(Saved data entries)
*-*-*
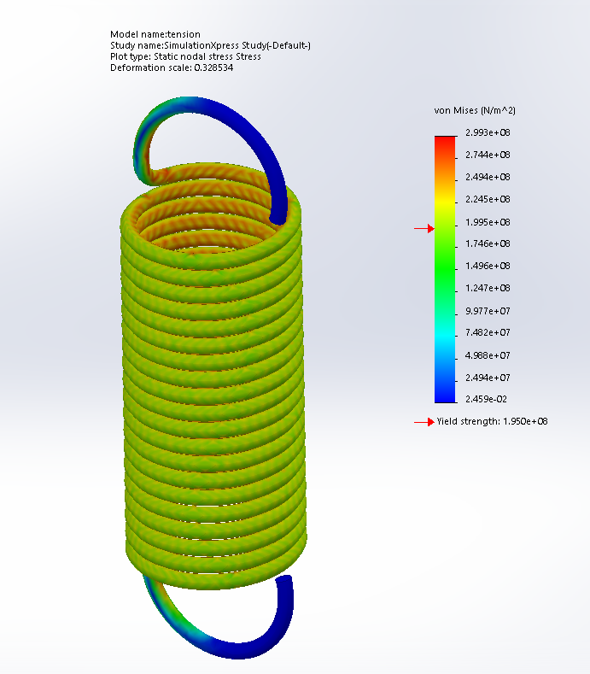Click the von Mises (N/m^2) legend title
590x674 pixels.
(x=475, y=111)
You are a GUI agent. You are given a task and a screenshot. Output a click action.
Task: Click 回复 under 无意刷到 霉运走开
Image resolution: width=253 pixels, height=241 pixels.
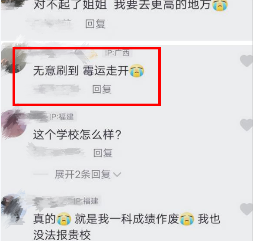(x=102, y=89)
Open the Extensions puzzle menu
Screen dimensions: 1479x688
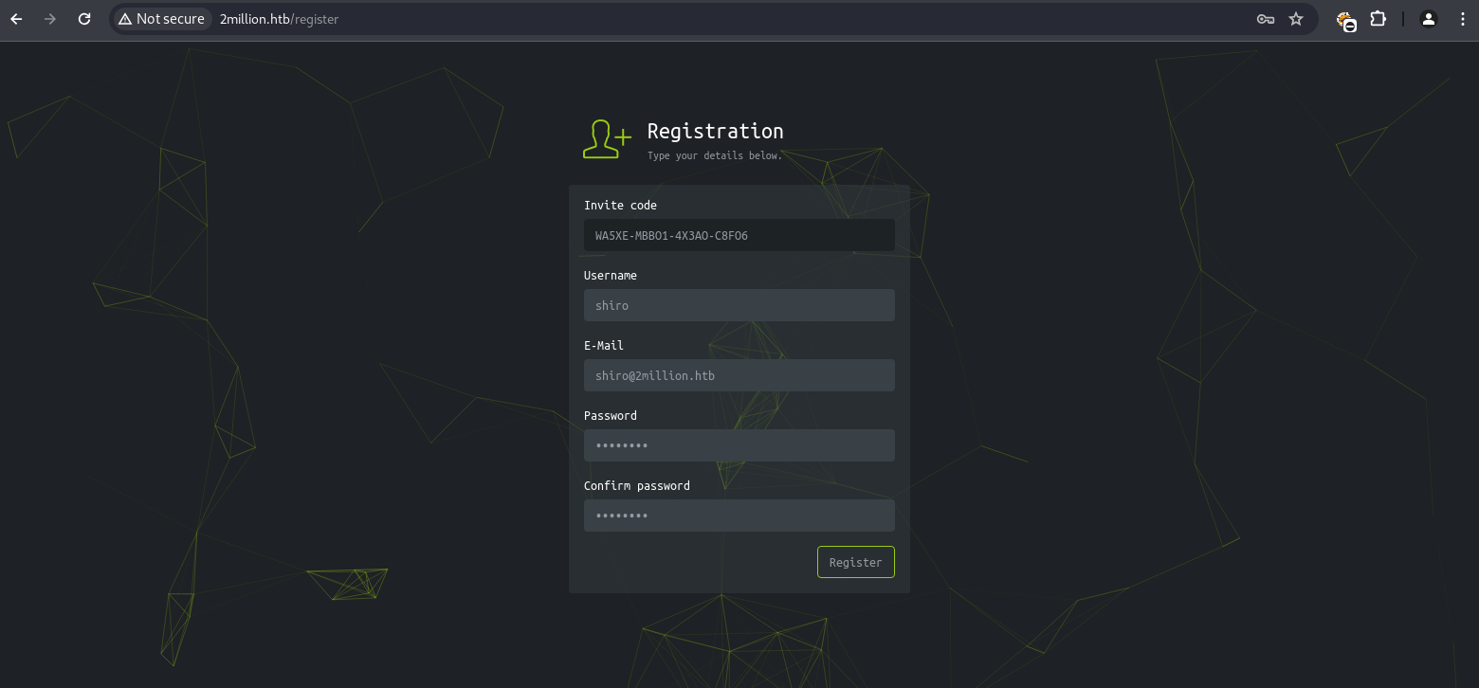click(1379, 19)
*-*-*
* **What is expected**:
The lines to be quoted run from the line containing "Task: Click 回复 under 无意刷到 霉运走开" through the end of the entries above, both included; quote them exactly and leave out any pictures.

* **Response below**:
Task: Click 回复 under 无意刷到 霉运走开
Image resolution: width=253 pixels, height=241 pixels.
(x=102, y=89)
Open the Extensions puzzle menu
Screen dimensions: 1479x688
click(1379, 19)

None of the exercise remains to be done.